4.7.2. Antioxidant Capacity of Propolis

The antioxidant capacity of propolis is mainly determined by the phenolic compounds that constitute it as a result of various actions, such as glycolysis caused by enzymes present in bee saliva, as well as the inclusion of other constituents such as balsams or pollen, or by other phytochemicals that allow propolis to acquire antioxidant, antibacterial, antifungal, and antiviral properties [20]. In the present study, the antioxidant capacity of propolis was greater than that of the quercetin control, with higher concentrations than those obtained in previous studies, possibly due to the use of propolis collectors and the collection effort that allowed a better representation of the concentrations of this product [22,26,47].

4.8. Antimicrobial Activity

4.8.1. Honey Antibacterial Activity

The antimicrobial activity of honey is widely recognized since it influences both Gram (−) and Gram (+) bacteria through the action of hydrogen peroxide or through the influence of phytochemical components provided by the honey flora, which are known to have antibacterial effects unrelated to hydrogen peroxide [3,64,66,67,68]. Both effects were present in the antibacterial action of the honey samples against the strains studied since the inhibitory action against Gram (+) S. aureus bacteria is mainly inhibited by the action of hydrogen peroxide, while the inhibitory action against Gram (−) E. coli bacteria involves the joint action of hydrogen peroxide plus the nonperoxide effect involving phenolic compounds (flavonoids and phenolic acids), nitrogen compounds, vitamins, pH, and low humidity, which can even have an effect on strains with antibiotic resistance.

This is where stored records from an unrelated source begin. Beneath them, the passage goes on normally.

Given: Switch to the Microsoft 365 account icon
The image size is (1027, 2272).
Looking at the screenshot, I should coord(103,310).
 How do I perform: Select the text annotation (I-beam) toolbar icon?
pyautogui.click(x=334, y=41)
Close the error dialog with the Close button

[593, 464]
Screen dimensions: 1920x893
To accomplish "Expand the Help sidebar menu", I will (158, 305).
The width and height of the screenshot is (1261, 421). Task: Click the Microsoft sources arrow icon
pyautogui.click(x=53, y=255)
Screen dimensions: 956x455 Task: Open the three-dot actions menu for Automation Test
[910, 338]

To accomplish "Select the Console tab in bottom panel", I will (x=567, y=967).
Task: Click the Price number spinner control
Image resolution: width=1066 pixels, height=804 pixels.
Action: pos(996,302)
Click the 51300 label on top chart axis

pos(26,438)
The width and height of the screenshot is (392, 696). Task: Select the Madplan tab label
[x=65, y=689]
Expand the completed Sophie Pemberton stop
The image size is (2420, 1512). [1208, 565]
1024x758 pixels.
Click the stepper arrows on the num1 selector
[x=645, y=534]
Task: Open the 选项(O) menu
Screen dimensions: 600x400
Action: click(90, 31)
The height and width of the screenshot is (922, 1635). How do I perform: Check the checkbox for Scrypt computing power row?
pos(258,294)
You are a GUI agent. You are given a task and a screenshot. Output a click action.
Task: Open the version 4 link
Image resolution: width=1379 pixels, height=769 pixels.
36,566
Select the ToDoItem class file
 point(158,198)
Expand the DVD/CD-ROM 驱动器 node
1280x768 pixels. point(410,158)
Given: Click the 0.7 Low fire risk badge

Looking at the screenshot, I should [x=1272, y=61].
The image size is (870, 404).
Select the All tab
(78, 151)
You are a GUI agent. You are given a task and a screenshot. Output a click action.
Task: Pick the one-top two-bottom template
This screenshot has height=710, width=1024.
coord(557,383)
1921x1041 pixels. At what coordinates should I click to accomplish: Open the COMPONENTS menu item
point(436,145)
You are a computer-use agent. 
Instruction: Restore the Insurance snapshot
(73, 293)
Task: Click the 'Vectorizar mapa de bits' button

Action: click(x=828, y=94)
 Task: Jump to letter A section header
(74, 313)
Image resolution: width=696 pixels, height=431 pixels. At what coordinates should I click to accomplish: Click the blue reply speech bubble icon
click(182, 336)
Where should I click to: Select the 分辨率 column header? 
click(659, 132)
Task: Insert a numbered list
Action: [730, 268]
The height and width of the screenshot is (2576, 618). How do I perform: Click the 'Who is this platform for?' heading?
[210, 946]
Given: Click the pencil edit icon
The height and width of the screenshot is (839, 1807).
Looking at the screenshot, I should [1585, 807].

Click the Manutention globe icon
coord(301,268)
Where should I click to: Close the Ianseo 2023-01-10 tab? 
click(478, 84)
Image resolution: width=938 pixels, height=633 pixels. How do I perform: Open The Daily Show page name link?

These results and reasoning are similar to those presented by Estrada and collaborators [64], who obtained similar results and suggested that hydrogen peroxide is a possible inhibitory agent [64,69,70,71].

4.8.2. Antifungal Activity

The mode of action of honey against pathogenic fungi is not well known, but some researchers have argued that its antifungal activity is similar to its nonperoxide antibacterial activity and therefore depends on the physicochemical components of the existing flora [3,72]. On the other hand, the honey samples studied, classified as monofloral honey of wild turnip, presented results similar to those of other studies on honeys of this type; more specifically to the works with honey of B. rapa, where researchers have determined that this type of honey presents low or no antifungal activity, which in contrast to its antibacterial activity, properties such as acidity and high sugar content, do not exert any inhibitory effect on fungi and yeasts. In contrast, instead of promoting antibacterial activity, these properties could favor the growth of these organisms [72].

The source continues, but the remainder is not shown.